Captain Ray ordered a policeman to guard the bathroom, and another to stand watch over 5B and secure the crime scene until homicide detectives and FBI agents could take over the case.
"Where's the landlord?" Captain Ray asked. Eventually comprehending him, Mrs. Ledbetter tugged at his sleeve and led him down the corridor to Bessie Brewer's room and office in the flophouse's adjoining wing. The deaf-mute gestured toward the door of room 2 and groaned.
"Open up!" Ray commanded, pounding on the door. "Police!"
A bolt slid open, and a nervous-looking Mrs. Brewer appeared at the door.
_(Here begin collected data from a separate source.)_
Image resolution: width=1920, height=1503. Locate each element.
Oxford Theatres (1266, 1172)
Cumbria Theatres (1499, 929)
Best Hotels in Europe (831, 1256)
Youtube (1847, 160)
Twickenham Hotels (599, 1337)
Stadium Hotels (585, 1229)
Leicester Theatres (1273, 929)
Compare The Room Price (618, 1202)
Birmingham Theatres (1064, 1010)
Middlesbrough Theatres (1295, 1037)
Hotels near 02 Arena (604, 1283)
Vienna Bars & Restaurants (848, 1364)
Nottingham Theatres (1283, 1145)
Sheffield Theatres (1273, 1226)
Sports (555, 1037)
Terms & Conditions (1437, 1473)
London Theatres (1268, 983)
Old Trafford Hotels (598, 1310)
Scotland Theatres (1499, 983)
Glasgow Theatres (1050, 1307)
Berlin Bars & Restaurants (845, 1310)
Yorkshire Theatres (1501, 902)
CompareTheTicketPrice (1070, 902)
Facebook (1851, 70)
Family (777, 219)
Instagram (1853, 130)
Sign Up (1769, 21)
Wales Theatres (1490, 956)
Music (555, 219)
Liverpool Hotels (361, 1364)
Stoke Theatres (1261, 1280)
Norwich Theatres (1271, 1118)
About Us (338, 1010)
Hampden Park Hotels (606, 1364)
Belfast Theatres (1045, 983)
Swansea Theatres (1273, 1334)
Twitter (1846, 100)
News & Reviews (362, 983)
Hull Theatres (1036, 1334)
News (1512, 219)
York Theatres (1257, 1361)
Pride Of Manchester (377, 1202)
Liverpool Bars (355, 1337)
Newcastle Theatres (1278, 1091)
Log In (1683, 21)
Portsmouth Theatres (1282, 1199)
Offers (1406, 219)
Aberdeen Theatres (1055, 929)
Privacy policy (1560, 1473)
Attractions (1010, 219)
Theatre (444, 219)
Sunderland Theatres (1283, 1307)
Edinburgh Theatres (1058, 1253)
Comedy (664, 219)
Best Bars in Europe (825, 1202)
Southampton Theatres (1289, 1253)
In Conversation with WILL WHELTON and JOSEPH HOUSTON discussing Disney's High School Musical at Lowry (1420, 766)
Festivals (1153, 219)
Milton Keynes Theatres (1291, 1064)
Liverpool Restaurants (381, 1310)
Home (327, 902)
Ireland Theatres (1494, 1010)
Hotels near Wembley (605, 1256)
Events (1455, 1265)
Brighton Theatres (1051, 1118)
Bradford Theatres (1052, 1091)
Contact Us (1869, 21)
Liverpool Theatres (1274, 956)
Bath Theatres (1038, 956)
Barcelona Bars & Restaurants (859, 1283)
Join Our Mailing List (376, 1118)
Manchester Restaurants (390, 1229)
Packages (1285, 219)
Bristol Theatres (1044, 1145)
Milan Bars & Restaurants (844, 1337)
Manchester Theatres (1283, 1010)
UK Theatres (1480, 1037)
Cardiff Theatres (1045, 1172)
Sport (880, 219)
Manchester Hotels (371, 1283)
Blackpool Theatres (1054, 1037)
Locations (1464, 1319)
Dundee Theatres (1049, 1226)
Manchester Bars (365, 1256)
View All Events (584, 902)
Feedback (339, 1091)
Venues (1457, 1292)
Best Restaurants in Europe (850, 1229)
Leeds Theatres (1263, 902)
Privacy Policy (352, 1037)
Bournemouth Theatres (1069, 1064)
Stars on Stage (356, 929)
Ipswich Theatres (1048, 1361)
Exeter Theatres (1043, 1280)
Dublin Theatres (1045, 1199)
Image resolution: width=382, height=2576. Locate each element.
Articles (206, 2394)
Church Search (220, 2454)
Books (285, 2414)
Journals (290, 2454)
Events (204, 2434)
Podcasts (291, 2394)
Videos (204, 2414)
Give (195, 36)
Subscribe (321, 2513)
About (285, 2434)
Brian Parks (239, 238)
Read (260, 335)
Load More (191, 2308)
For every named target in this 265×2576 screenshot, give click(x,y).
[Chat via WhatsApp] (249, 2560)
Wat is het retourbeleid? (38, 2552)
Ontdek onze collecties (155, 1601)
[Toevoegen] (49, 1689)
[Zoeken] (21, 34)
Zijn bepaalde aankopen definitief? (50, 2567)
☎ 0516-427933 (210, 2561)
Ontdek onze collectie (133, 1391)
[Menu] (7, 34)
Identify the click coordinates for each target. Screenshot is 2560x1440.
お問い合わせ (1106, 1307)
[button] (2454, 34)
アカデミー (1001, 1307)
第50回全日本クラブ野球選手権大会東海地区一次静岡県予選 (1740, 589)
In the room, an episode of Rawhide flickered on the television.
"Who rented room 5B?" Captain Ray wanted to know.
Mrs. Brewer couldn't remember the man's name. Flustered, she began to rummage around her office for the receipt book. She had heard the shot, she volunteered, or at least what sounded like a shot. She had stepped out into the hall and run into Willie Anschutz, who told her, "Your new roomer ran down the stairs with a gun!" She'd dashed down to 5B only to find it empty, just as Captain Ray and Lieutenant Papia would find it a few minutes later. Then, worried about her safety, she'd scurried back to her office and bolted the door.
The man in 5B had checked in around 3:00 or so, Mrs. Brewer said, and paid for a week's rent. He was dressed in a sharp-looking dark suit, like what a businessman would wear. She first showed him a nicer room toward the front of the building, but he turned it down.
"Here it is," Mrs. Brewer said, grasping the receipt book. She opened it up and found the stub for $8.50 made out earlier that day.
The roomer's name, she told Captain Ray, was John Willard.